People, if you have any interest in the Conservative point of view on the phenomenon that was Ronald Reagan, you must read this essay Sullivan wrote in 2002 on the occasion of Reagan's 90th birthday. Nothing else I've seen comes close.
If you're a liberal, read it anyway, because you'll get more insight into Conservative thinking in 10 minutes than in 10 hours of reading most sources.

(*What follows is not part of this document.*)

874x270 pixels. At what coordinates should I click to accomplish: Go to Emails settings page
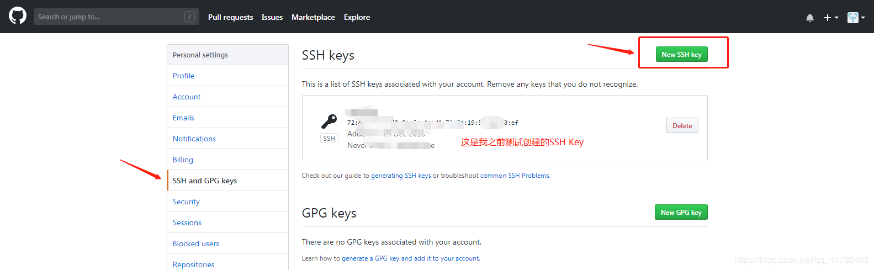[183, 118]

I don't know where to begin quoting it. Taking two paragraphs almost at random:
And if he was right about taxation and the role of government, he was also right about the other great question of his day: the Soviet Union. "Detente," he remarked in a 1975 speech. "Isn't that what a farmer has with a turkey until Thanksgiving?" I will never forget the moment I heard his "evil empire" speech. It was broadcast on Radio Four in snippets, festooned with sceptical British commentary about this inflammatory and dangerous new president, this cowboy who knew nothing about geo-politics or the complexities of late-Communism. But for all the criticism, what came through to my teenage brain was an actual truth. Yes, the Soviet Union was evil. Who now doubts that? But who in a position of power said so when it mattered? Barely no-one but Reagan. He alone saw that communism was destined to be put on the "ash-heap of history," as he told the House of Commons. And he helped put it there. His achievement in this respect was so monumental that a whole generation of former peaceniks now take it for granted. Think of Tony Blair and Bill Clinton. In the 1980s, they were nuclear freeze supporters. And yet both now thoughtlessly enjoy the soft and easy fruits of a greater man's courage.The critics harp on the enormous deficits of the Reagan era, and see them as an indictment of all he stood for. But the truth is, federal revenues boomed on Reagan's watch. Tax cuts didn't destroy public finances they helped them. What created the deficits was an unprecedented increase in defence spending the bargaining chip that eventually forced the Soviets to surrender. And you could easily argue that this was a price worth paying for an early end to an extremely expensive conflict. Thanks to the peace dividend of the post-Cold War world, and the free market expansion that Ronald Reagan initiated, America is now enjoying record surpluses. Even the straggling defenders of perestroika now concede that Reagan's intransigence and skill speeded the collapse of the Soviet empire. The deficits, from the standpoint of history, were therefore a fiscal bargain. In the long run, they paid for themselves.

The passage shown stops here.